==== PASSAGE PROVIDED

In a strong sign of rising anger across Syria’s streets and foundations against the existence and influence of Iran through its militia, armed conflicts took place between some Iranian Revolutionary Guard Corps (IRGC)-affiliated militia and the national Syrian Armed Forces.
The clashes took place when an IRGC militia expelled the National Defense Forces (NDS) supporting the Syrian regime from a military checkpoint, which was clarified by observers as a desire by Iran to increase the influence of its militias that are only loyal to Tehran.
Last October, Iranian militia arrested 15 members of the National Defense Army deployed in the town of Al Bukamal in the eastern suburb of Deir al-Zour after clashes between the two sides.
The arrest coincided with the deployment of Russian forces a few days ago in villages near the town of Al Bukamal, currently controlled by pro-Iranian militias, because of its geographical importance, being the link and supply route between Shiite militias in Iraq and Syria.
Observers believe that Iran is seeking to control Al Bukamal because it is considered the point of contact between Iraq and Syria, especially as it is the corridor that connects Iran to the Mediterranean Sea and provides its forces with uninterrupted military and logistical support.
Since the defeat of Daesh in Deir al-Zour in 2017, Iran has sought to entice the Syrians through service, educational projects, hospitals and clinics.
As for the number of Shiite militias operating under the control of the Iranian Revolutionary Guards, the Syrian Network for Human Rights estimates that the number of fighters of Iraqi militias in Syria ranges between 15 and 20 thousand fighters. The estimated number of Lebanese Hezbollah fighters is about 7-10 thousand fighters in addition to about five to seven thousand Afghan and Iranian fighters, but other estimates indicate that the total number may reach up to 80 thousand Shiite fighters.
Alex Fishman, a military commentator in Israeli daily Yedioth Ahronoth, further pointed out that a deal will take place during the coming Russian-American-Israeli summit over future of Syria.
In the past, Iran tried to convince Russia to cooperate with them at the Latakia port, which is run by the Russian Navy. The Russians categorically refused.
The recent Russian-Iranian dispute over the Tartus port is yet another episode in a series of clashes between the two nations over control over strategic, economic and political assets in Syria.
According to the deal, Israel and the US will commit to recognizing the legitimacy of the Assad regime, the US is expected to remove some of the economic sanctions imposed on Russia and in return, Russia will limit Iranian activity in Syria.
Egyptian-based Iranian affairs expert Mohamed Banaya has told The Reference in an interview that the repetition of clashes between the National Defense Forces and Shiite militias indicate many scenes in Syria, including that there has been an escalation to end the authority of the Iran-affiliated militias that have been roaming Syria like they own the country.
According to Banaya, Russia seeks to end the Iranian existence in Syria along with the authority of sectarian militias, like what happened when Hezbollah decided to withdraw from Syria, pointing out that Iran’s reputation is receding, which backs any Syrian-Russian attempts to get Iran out of Syria.
He pointed out that the departure of Iranian militias and the reduction of the Iranian presence in Syria, will take a long time, and it will depend on the final settlement of the Syrian crisis.

========
==== GIVEN DATA

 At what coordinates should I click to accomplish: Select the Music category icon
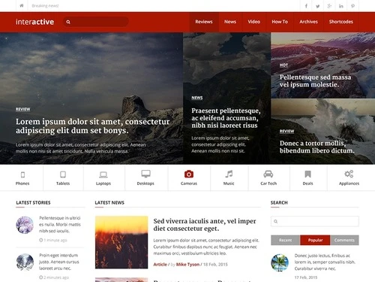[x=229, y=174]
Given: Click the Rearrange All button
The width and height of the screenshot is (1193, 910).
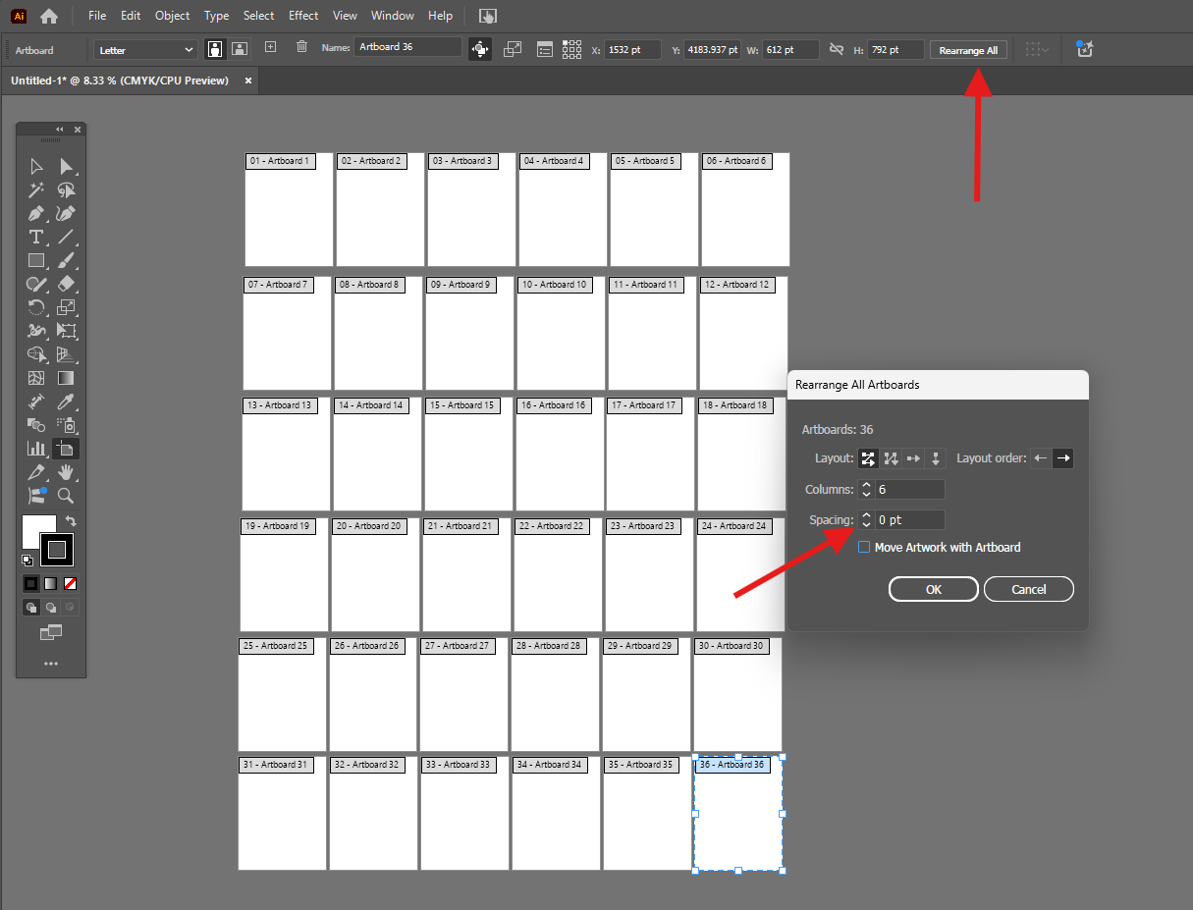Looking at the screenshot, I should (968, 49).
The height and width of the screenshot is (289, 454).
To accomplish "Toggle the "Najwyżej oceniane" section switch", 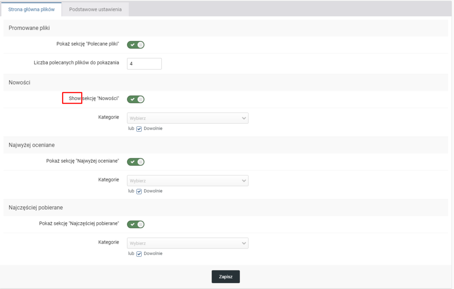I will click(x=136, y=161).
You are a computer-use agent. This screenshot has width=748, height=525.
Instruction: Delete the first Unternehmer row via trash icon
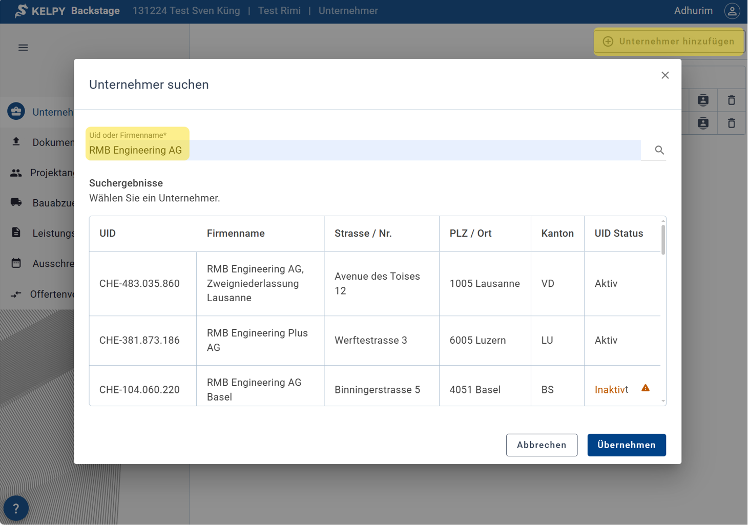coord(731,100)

========
==== GIVEN DATA

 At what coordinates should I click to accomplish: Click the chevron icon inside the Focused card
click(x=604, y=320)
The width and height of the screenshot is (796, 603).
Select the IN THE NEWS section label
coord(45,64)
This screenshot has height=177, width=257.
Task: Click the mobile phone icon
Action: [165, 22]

========

[WHAT IS REQUIRED] From the article on Iranian militias in Syria, copy the part that opens with the words "Egyptian-based Iranian affairs" and closes with "out of Syria.".

[WORKED SOLUTION]
Egyptian-based Iranian affairs expert Mohamed Banaya has told The Reference in an interview that the repetition of clashes between the National Defense Forces and Shiite militias indicate many scenes in Syria, including that there has been an escalation to end the authority of the Iran-affiliated militias that have been roaming Syria like they own the country.
According to Banaya, Russia seeks to end the Iranian existence in Syria along with the authority of sectarian militias, like what happened when Hezbollah decided to withdraw from Syria, pointing out that Iran’s reputation is receding, which backs any Syrian-Russian attempts to get Iran out of Syria.